Bien que les organisations internationales de défense des droits humains aient rappelé que cette surveillance numérique ne pouvait être utilisée que dans le cadre de la surveillance de la santé publique et qu’elle ne devait s’opérer que dans « le respect de certaines conditions », de nombreuses questions restent sans réponse. Pour mettre en place ce confinement, jusqu’où les gouvernements peuvent-ils aller dans leur surveillance des individus par exemple ? En d’autres termes, comment savons-nous que cette surveillance ne va pas trop loin ? Les gouvernements respectent-ils vraiment un équilibre entre les mesures de prévention contre la contamination et la protection de la vie privée et des droits humains de chacun ?
Une opportunité pour régler des comptes
La pandémie de COVID-19 laisse également en héritage une multiplication de mesures répressives, avec des dictatures qui tentent de régler leurs comptes avec des populations avides de liberté et de démocratie.
L’Algérie est un cas d’école. Les autorités ont utilisé la pandémie comme une opportunité pour réduire au silence le mouvement du Hirak qui se tenait depuis un an. Depuis la mi-mars, non seulement les rassemblements ont été bannis, mais les autorités ont également mené une vague d’arrestations sans précédent contre plusieurs activistes. Les journalistes indépendants ne sont pas épargnés non plus. Les associations pour la liberté de la presse, y compris Reporters sans Frontières, regrettent que « les autorités algériennes utilisent l’épidémie pour régler leurs comptes avec les journalistes indépendants ».

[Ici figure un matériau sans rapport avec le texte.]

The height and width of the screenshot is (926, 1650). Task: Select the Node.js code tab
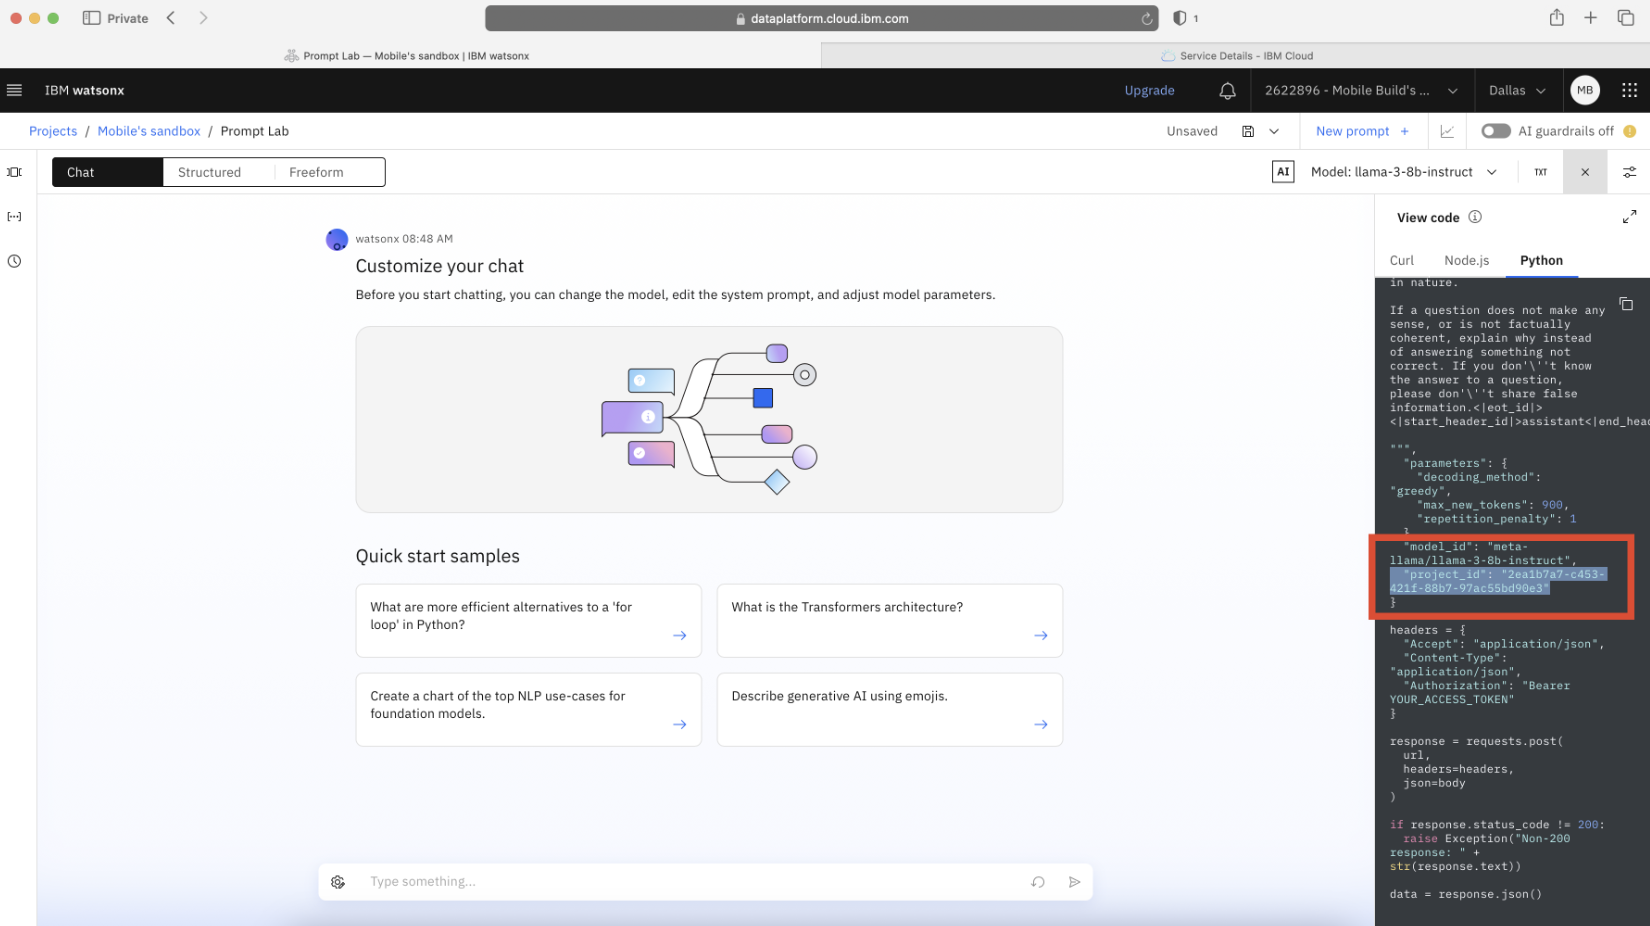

Alors que le coronavirus se répand en Egypte, le régime militaire resserre son emprise, réduisant ainsi tout espoir de changement démocratique. Au début du mois de mai, de nouveaux amendements furent adoptés donnant de nouveaux pouvoirs au Président Al-Sisi. Les observateurs des droits humains au niveau national et international pensent que ces pouvoirs ne visent pas à combattre le virus mais à poursuivre la répression. Le gouvernement égyptien « utilise la pandémie pour étendre un état d’urgence abusif » selon un porte-parole de Human Rights Watch.
Les guerres civiles en Syrie, au Yémen et en Libye érodent toute possibilité de stopper la pandémie, non seulement parce que ces pays ne disposent pas des moyens nécessaires mais aussi parce que les gouvernements centraux n’ont aucun contrôle sur leur pays. Les Palestiniens sous occupation israélienne font face au même problème. La bande de Gaza, densément peuplée et au taux de pauvreté le plus élevé de la planète, est sous le double blocus d’Israël et de l’Egypte. L’Autorité Palestinienne, qui contrôle moins de la moitié de la Cisjordanie, peine à contrôler la pandémie.
Dans le même temps, certains leaders politiques occidentaux, qui n’ont rien appris des leçons du passé, continuent d’alimenter les guerres civiles et de soutenir des dictateurs dans une région très instable. Mais pour combien de temps ? Un analyste politique de la BBC met en garde : « Les principaux acteurs au Moyen-Orient devront repenser leur politique étrangère coûteuse et dangereuse. Les jours où ils pouvaient acheter leur influence et mener des guerres par procuration pourrait bientôt prendre fin ». A bon entendeur.
Messaoud Romdhani
Membre du Comité exécutif d’EuroMed Droits
Cet article est tiré d’une réflexion initialement publiée en anglais dans Alternatives International.